An old television tube would not be able to handle the resolution from a PC. The image would be very blurry. Why not just use a PC monitor? You can get them for free on CL a lot of times. You can even buy LCD monitors for about the same price as you would pay for an adapter to use a PC on a TV.

Is this for a special project? Might want to post what it is you're trying to do and see if someone can offer some cheaper more feasable options for you.
 
If you have the model number of the TUBE for examples (19VLUP22 or 19VLTP22) you can list it for sale here as people are always looking for replacment tubes for the old school arcade monitors.

I can tell you from first hand experience that CRT TV's and PC's look like crap. It's one of the main reasons for a Front End software to be used in MAME cabinets with TV's. Craigslist yourself a different TV with S-Video inputs assuming your video card has an S-Video output.
 
You can do it, yes. Wether you would want to is another thing. A TV set can't display high resolution images, so you're very limited as to what you can do with it. Things like Atari and Nintendo games on an emulator would look OK, but the menus in the emulator might be too fuzzy to read.

To use a set with RF input only on a PC, you need a PC video card that can output composite video (like an old GeForce or something), and an RF modulator box. I've done this before with my homemade PC based DVR setup. It works great - but again, you're limited by resolution. In my case, I'm recording/playing back TV shows, so the resolution is perfect for a television.
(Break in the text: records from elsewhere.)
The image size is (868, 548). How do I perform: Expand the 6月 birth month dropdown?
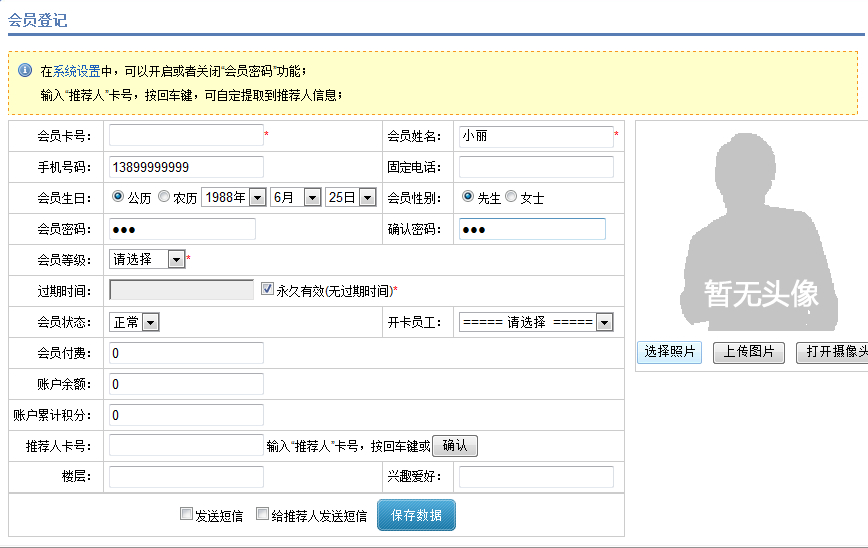(x=296, y=198)
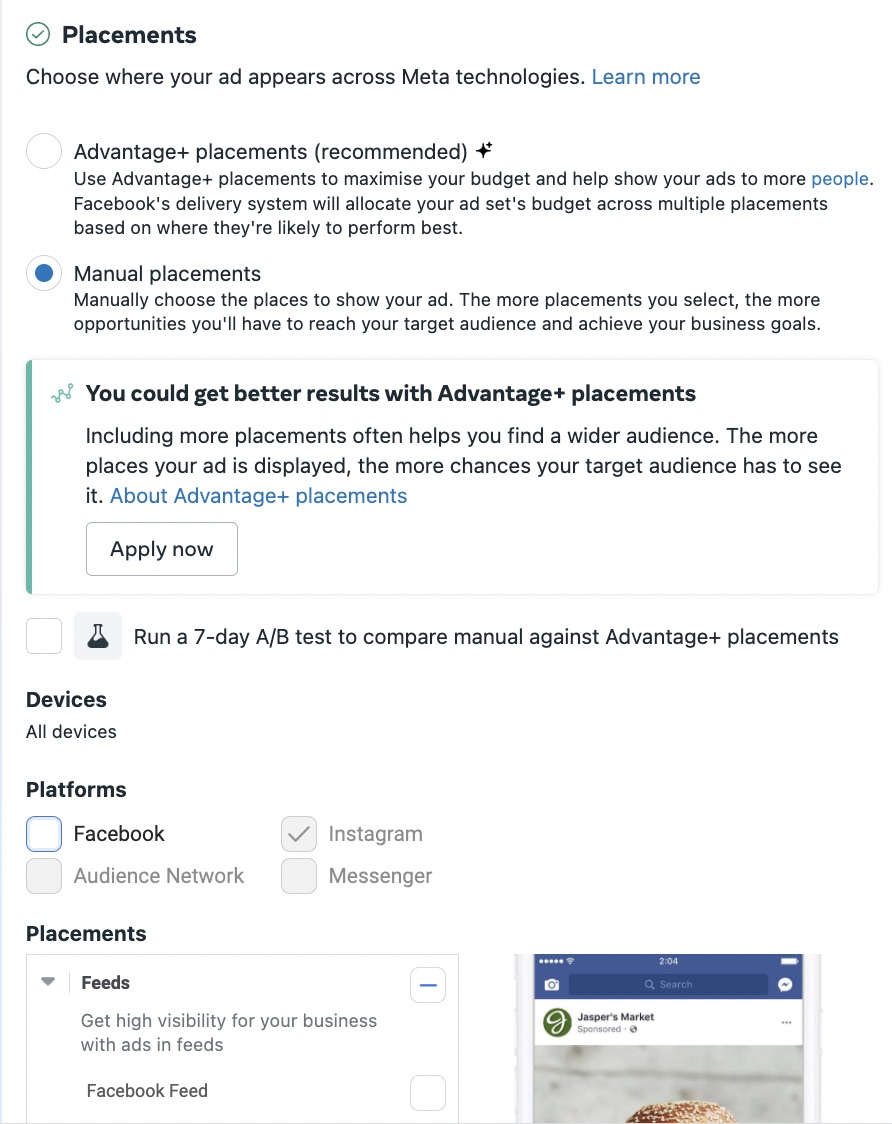This screenshot has width=892, height=1124.
Task: Click the green Placements checkmark icon
Action: coord(38,35)
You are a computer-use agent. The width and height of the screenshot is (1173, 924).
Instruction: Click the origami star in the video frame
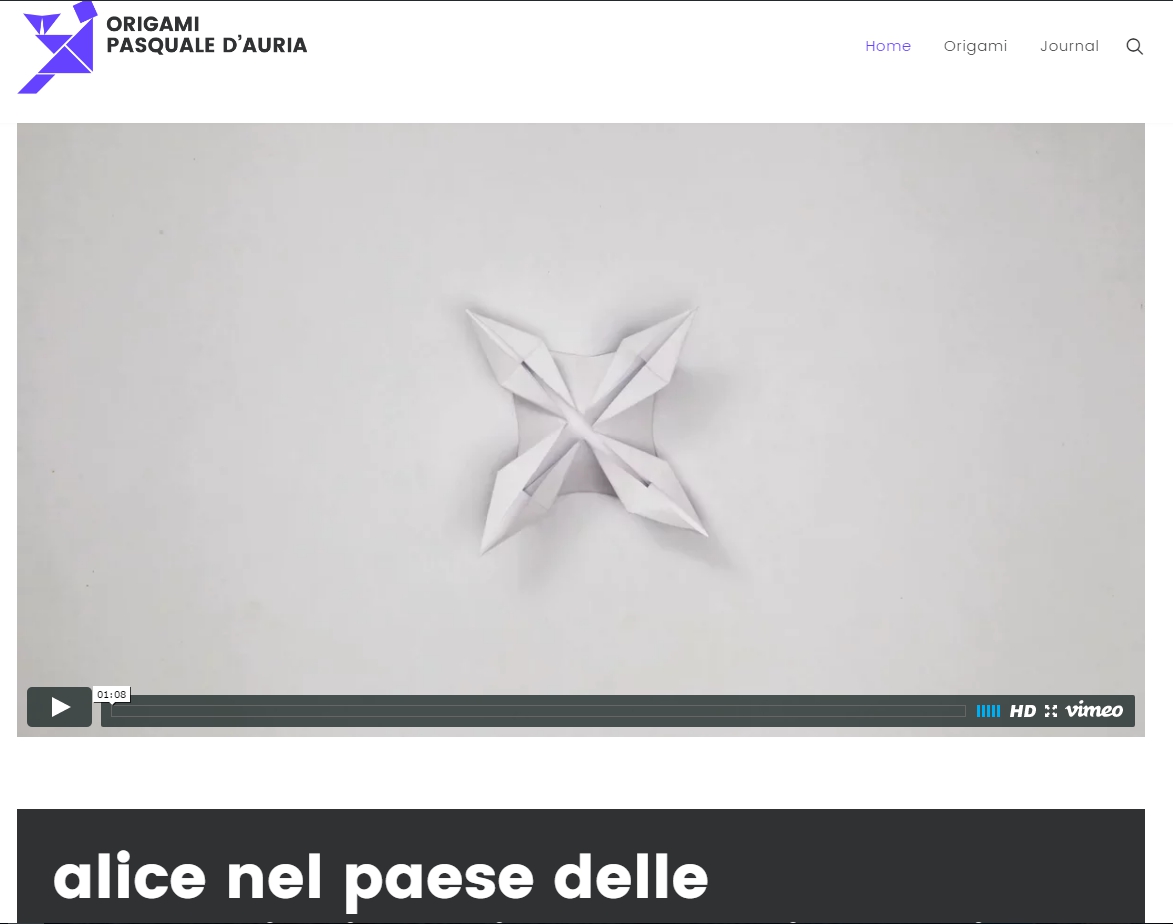[x=585, y=429]
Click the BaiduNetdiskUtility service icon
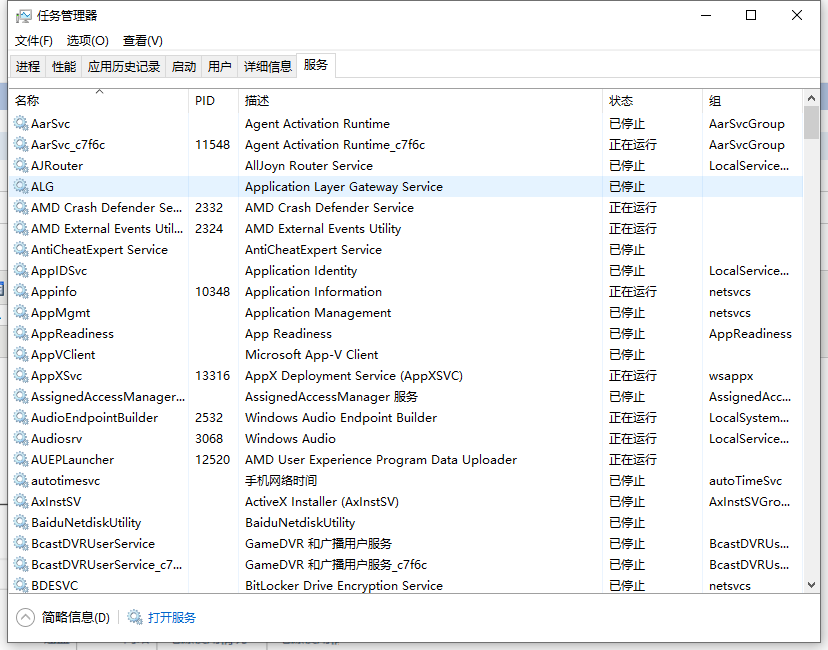The width and height of the screenshot is (828, 650). (x=21, y=523)
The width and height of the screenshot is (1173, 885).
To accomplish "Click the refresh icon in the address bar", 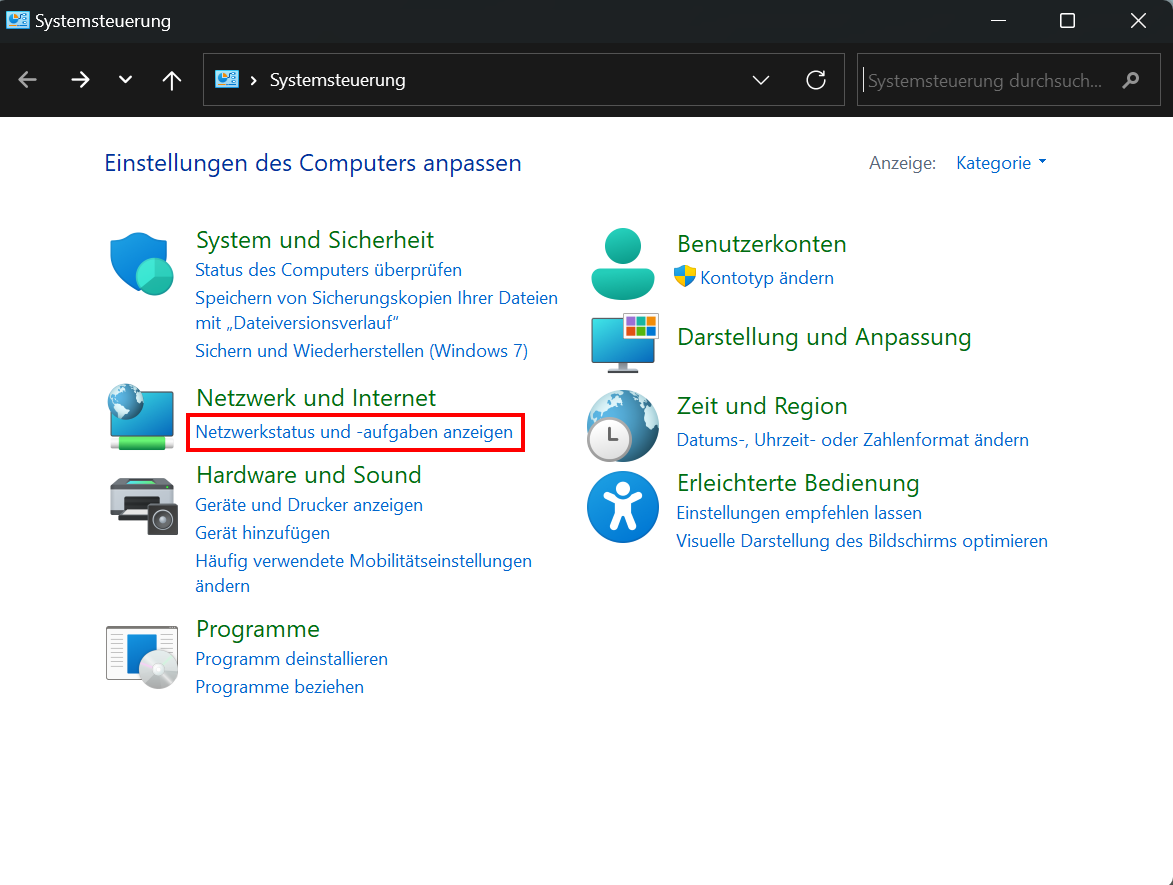I will pyautogui.click(x=815, y=80).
But you can't use it as a general purpose computer monitor - your practical resolution is too low for it to be useful.

-Ian
 
there are a bunch of VGA to composite (the single yellow "video" plug) converters on the market now for VJ's (video DJ's.) they aren't very expensive, but yeah, the cost of one of those is still going to be higher than picking up a free or nearly 19" or 21" VGA computer monitor, and it's going to look rather like crap.